Astronomers have found that red dwarf stars, which are common in our galaxy, can produce stellar flares with far-ultraviolet (far-UV) radiation levels much higher than previously thought.
This discovery suggests that these intense UV flares could significantly affect the habitability of planets orbiting these stars.
“Few stars have been thought to generate enough UV radiation through flares to impact planet habitability.
Our findings show that many more stars may have this capability,” said Vera Berger, the study’s lead author.
Berger conducted the research at the University of Hawai’i and is now at the University of Cambridge.
The research team used data from the GALEX space telescope, which operated from 2003 to 2013, to search for flares among 300,000 nearby stars. GALEX observed most of the sky at near- and far-UV wavelengths. By applying modern computational techniques, the team analyzed the data to uncover new insights.
“Combining modern computer power with gigabytes of decades-old observations allowed us to search for flares on thousands and thousands of nearby stars,” explained co-author Dr. Michael Tucker from Ohio State University.

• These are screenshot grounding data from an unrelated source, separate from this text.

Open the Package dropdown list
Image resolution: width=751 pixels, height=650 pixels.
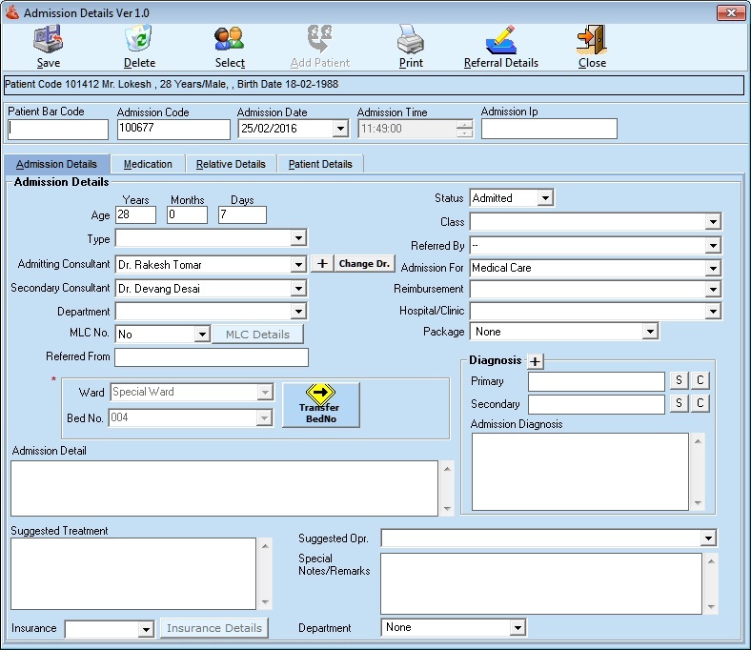[x=649, y=332]
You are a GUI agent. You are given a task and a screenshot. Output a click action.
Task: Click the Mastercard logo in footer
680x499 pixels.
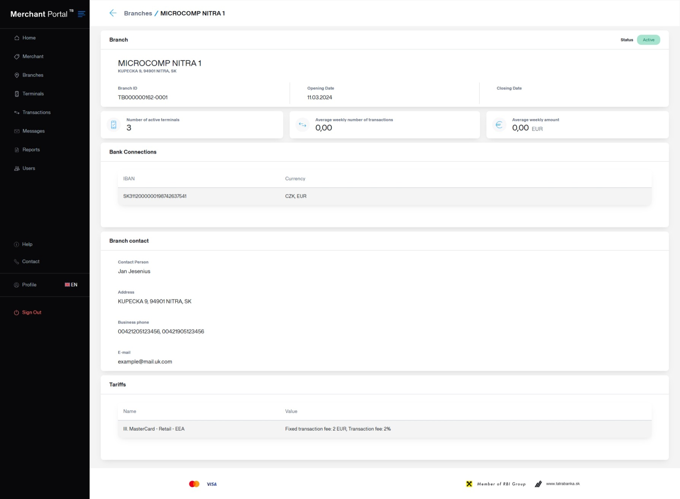194,484
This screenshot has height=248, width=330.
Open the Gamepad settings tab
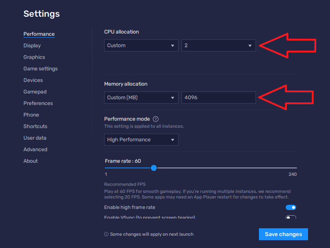click(35, 92)
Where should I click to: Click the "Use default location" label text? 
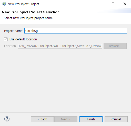(23, 39)
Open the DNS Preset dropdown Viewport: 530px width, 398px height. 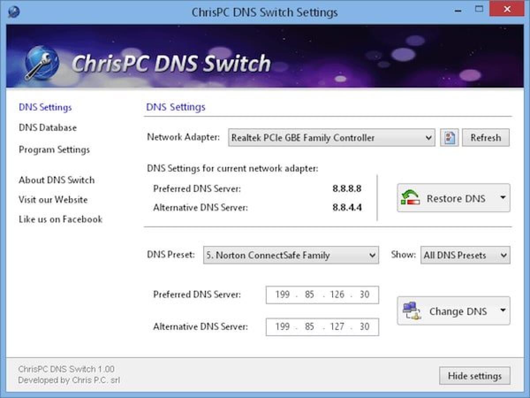point(372,255)
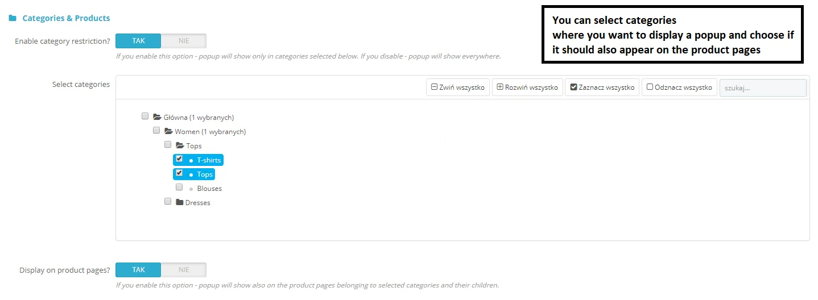818x300 pixels.
Task: Click the szukaj category search field
Action: coord(762,88)
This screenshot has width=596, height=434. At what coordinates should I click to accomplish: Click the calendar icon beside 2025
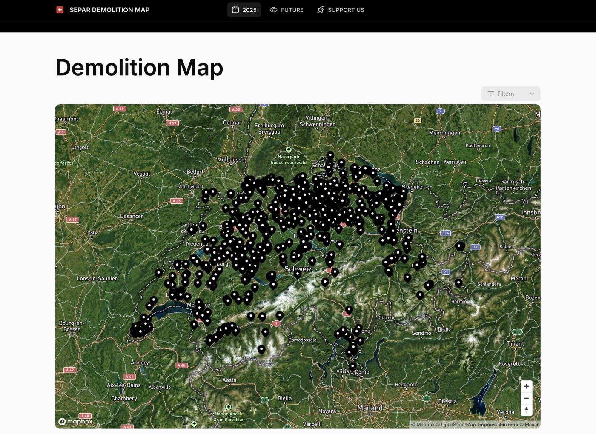(235, 10)
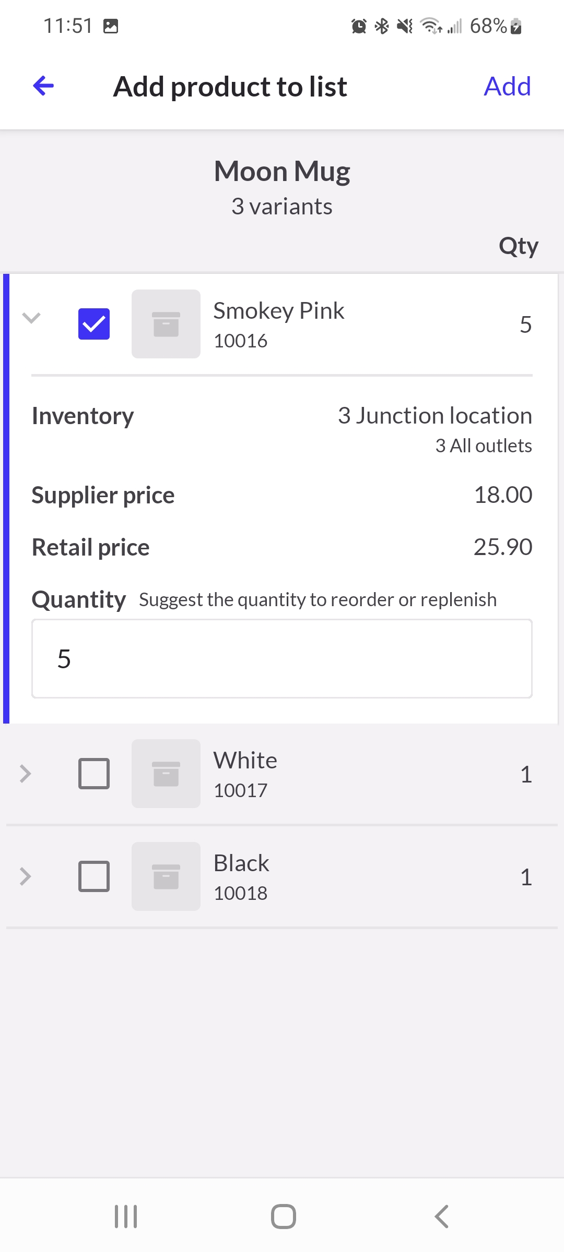The width and height of the screenshot is (564, 1252).
Task: Collapse the Smokey Pink variant details
Action: click(31, 318)
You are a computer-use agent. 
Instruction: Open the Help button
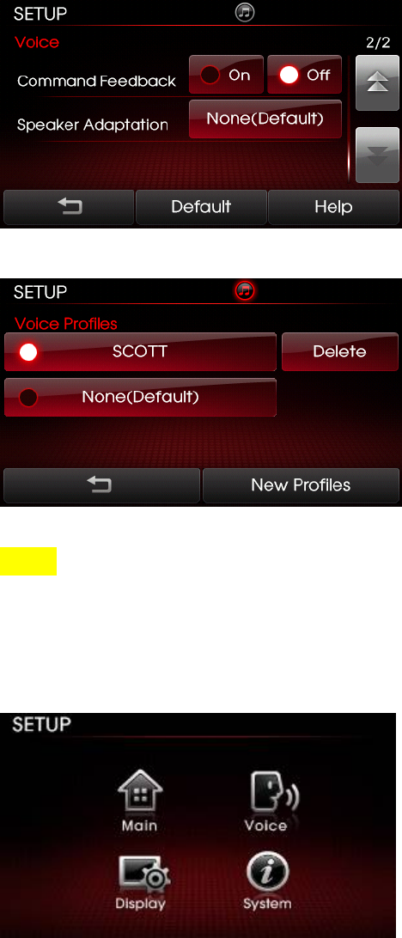coord(333,207)
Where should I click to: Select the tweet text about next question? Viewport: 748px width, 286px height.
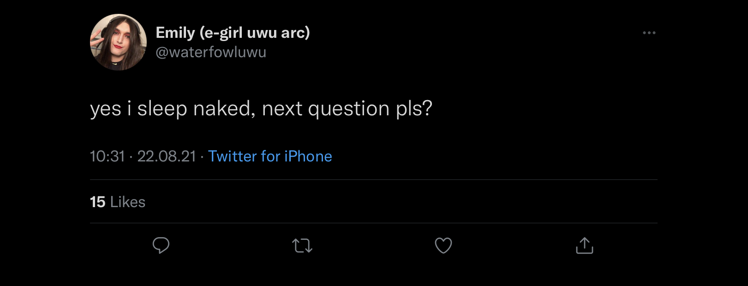[261, 109]
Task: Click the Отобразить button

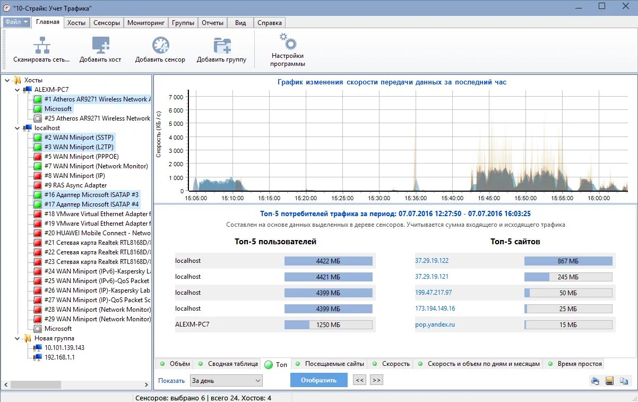Action: coord(319,380)
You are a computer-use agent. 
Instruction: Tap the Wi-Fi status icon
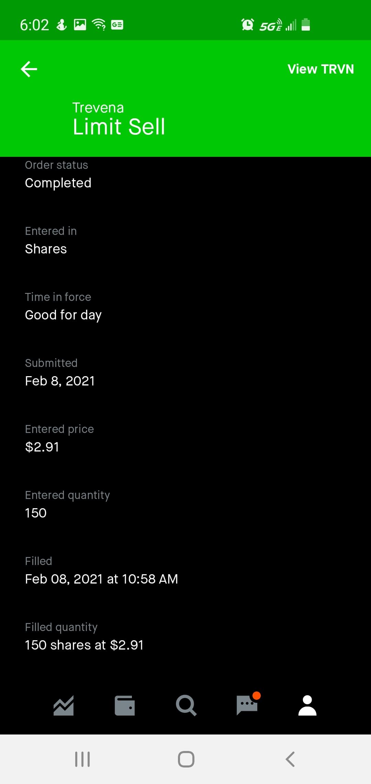(x=99, y=24)
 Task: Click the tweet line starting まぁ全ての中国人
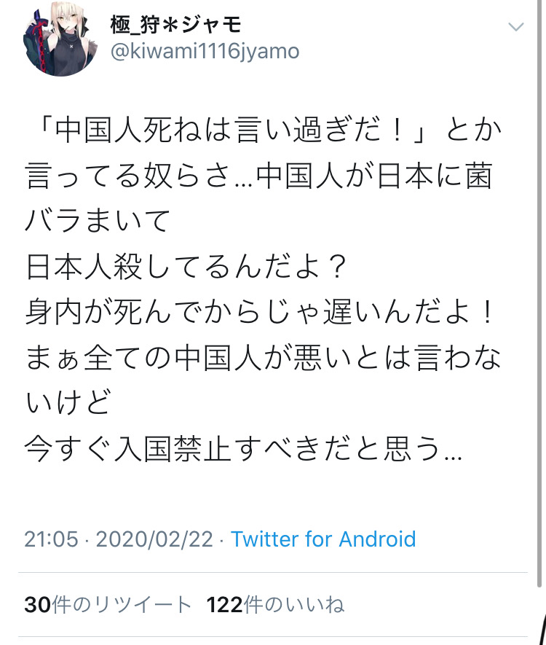click(x=263, y=357)
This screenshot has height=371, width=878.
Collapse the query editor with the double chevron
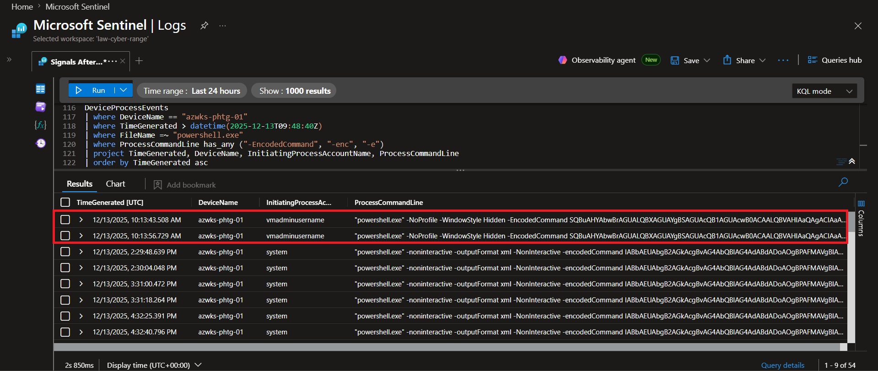(x=852, y=161)
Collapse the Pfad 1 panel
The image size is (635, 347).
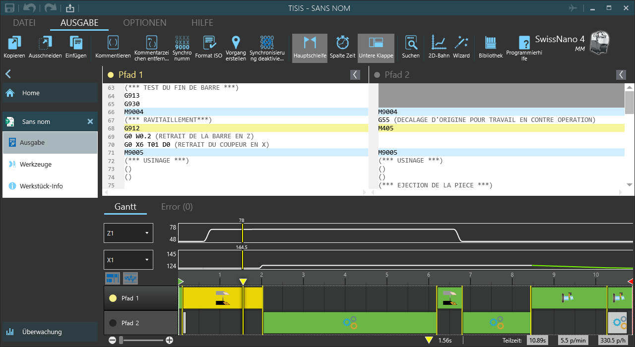[x=355, y=75]
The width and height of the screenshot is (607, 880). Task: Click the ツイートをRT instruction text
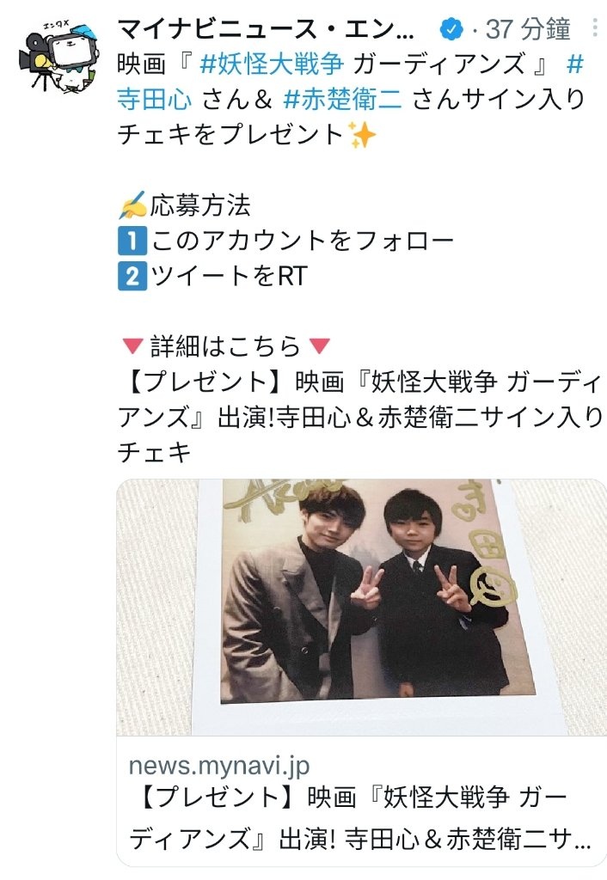(229, 276)
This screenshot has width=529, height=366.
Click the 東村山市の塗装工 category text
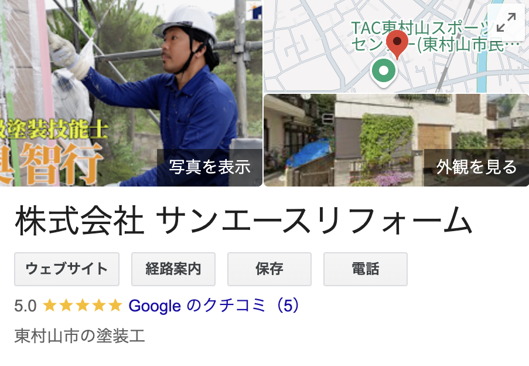[x=80, y=336]
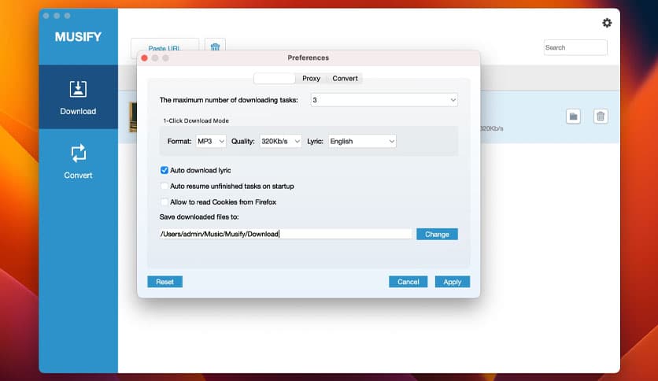
Task: Enable Allow to read Cookies from Firefox
Action: (x=165, y=202)

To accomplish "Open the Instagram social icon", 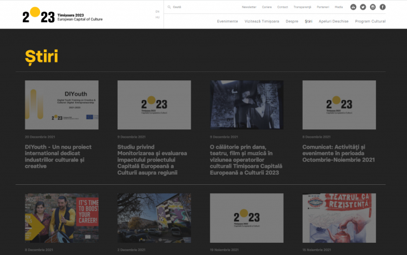I will pyautogui.click(x=373, y=7).
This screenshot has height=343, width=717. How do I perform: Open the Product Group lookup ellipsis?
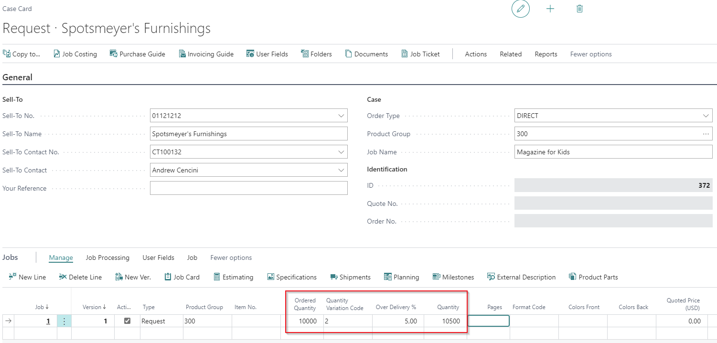pyautogui.click(x=706, y=133)
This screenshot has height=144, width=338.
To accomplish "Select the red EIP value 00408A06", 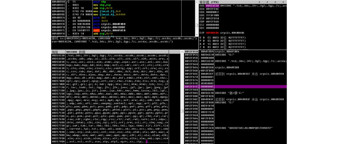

UV radiation from stellar flares can have significant effects on planets. It can erode planetary atmospheres, making them less capable of supporting life, or it can contribute to the formation of essential life-building molecules like RNA.
The study, published in the Monthly Notices of the Royal Astronomical Society, challenges existing models of stellar flares and planet habitability. It shows that far-UV emission from flares is, on average, three times more energetic than previously assumed, and can reach up to twelve times the expected energy levels.
“A change of three is the same as the difference in UV in the summer from Anchorage, Alaska to Honolulu, where unprotected skin can get a sunburn in less than 10 minutes,” said co-author Benjamin J. Shappee from the University of Hawai’i.
What’s causing the stronger emissions?
The exact cause of the stronger far-UV emission remains unclear. The team believes that flare radiation might be concentrated at specific wavelengths, suggesting the presence of atoms like carbon and nitrogen.
“This study has changed the picture of the environments around stars less massive than our sun, which emit very little UV light outside of flares,” said co-author Jason Hinkle.
According to Berger, more data from space telescopes is needed to study UV light from stars, which is crucial for understanding the source of this emission.
“Our work puts a spotlight on the need for further exploration into the effects of stellar flares on exoplanetary environments,” said Berger. “Using space telescopes to obtain UV spectra of stars will be crucial for better understanding the origins of this emission.”
In conclusion, this research highlights the potential risks posed by stellar flares to planets that could host life, emphasizing the need for further study to better understand these cosmic events and their impact on planetary environments.